* [What you are asked to do]: Each line of the records is to be copied verbatim.

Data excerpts
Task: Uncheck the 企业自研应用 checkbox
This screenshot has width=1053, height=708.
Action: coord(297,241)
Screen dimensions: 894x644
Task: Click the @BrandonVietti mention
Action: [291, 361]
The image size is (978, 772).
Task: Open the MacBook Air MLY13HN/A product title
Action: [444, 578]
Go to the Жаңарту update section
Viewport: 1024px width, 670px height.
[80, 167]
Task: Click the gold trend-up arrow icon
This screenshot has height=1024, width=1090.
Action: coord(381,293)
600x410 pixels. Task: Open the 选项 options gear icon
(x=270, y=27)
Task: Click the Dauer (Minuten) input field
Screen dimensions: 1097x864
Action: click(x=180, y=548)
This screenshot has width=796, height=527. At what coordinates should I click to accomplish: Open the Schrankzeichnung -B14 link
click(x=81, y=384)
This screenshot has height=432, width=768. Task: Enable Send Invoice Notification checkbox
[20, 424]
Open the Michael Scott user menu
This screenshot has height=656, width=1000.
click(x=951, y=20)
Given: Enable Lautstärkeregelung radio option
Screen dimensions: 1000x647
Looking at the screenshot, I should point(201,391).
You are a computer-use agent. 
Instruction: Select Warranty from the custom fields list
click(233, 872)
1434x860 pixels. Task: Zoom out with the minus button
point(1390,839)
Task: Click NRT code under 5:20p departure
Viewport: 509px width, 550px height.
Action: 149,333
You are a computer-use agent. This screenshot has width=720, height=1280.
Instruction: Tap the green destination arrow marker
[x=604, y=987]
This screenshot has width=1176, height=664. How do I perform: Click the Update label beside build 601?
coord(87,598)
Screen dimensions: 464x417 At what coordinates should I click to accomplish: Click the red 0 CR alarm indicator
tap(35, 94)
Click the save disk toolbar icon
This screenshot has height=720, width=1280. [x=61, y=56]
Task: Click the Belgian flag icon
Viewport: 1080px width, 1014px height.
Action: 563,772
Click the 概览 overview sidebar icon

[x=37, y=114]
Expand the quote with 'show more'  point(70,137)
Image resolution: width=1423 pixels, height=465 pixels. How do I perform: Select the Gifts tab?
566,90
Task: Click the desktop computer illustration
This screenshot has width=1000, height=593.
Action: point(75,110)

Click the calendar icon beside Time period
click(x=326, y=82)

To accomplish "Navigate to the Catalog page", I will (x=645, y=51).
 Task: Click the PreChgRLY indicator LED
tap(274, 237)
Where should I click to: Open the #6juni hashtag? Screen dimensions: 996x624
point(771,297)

* [Solution to the problem]:
Task: Uncheck the 企业自研应用 checkbox
This screenshot has width=1053, height=708.
Action: coord(297,241)
Screen dimensions: 894x644
Task: Click the @BrandonVietti mention
Action: [291, 361]
The image size is (978, 772).
Task: Open the MacBook Air MLY13HN/A product title
Action: [444, 578]
Go to the Жаңарту update section
Viewport: 1024px width, 670px height.
[80, 167]
Task: Click the gold trend-up arrow icon
This screenshot has height=1024, width=1090.
Action: coord(381,293)
600x410 pixels. Task: Open the 选项 options gear icon
(x=270, y=27)
Task: Click the Dauer (Minuten) input field
Screen dimensions: 1097x864
Action: click(x=180, y=548)
This screenshot has width=796, height=527. At what coordinates should I click to accomplish: Open the Schrankzeichnung -B14 link
click(x=81, y=384)
This screenshot has height=432, width=768. Task: Enable Send Invoice Notification checkbox
[20, 424]
Open the Michael Scott user menu
This screenshot has height=656, width=1000.
click(x=951, y=20)
Given: Enable Lautstärkeregelung radio option
Screen dimensions: 1000x647
Looking at the screenshot, I should point(201,391).
You are a computer-use agent. 
Instruction: Select Warranty from the custom fields list
click(233, 872)
1434x860 pixels. Task: Zoom out with the minus button
point(1390,839)
Task: Click NRT code under 5:20p departure
Viewport: 509px width, 550px height.
Action: 149,333
You are a computer-use agent. This screenshot has width=720, height=1280.
Instruction: Tap the green destination arrow marker
[x=604, y=987]
This screenshot has width=1176, height=664. How do I perform: Click the Update label beside build 601?
coord(87,598)
Screen dimensions: 464x417 At what coordinates should I click to accomplish: Click the red 0 CR alarm indicator
tap(35, 94)
Click the save disk toolbar icon
This screenshot has height=720, width=1280. [x=61, y=56]
Task: Click the Belgian flag icon
Viewport: 1080px width, 1014px height.
Action: 563,772
Click the 概览 overview sidebar icon

[x=37, y=114]
Expand the quote with 'show more'  point(70,137)
Image resolution: width=1423 pixels, height=465 pixels. How do I perform: Select the Gifts tab?
566,90
Task: Click the desktop computer illustration
This screenshot has width=1000, height=593.
Action: point(75,110)

Click the calendar icon beside Time period
click(x=326, y=82)

To accomplish "Navigate to the Catalog page", I will (x=645, y=51).
 Task: Click the PreChgRLY indicator LED
tap(274, 237)
Where should I click to: Open the #6juni hashtag? Screen dimensions: 996x624
point(771,297)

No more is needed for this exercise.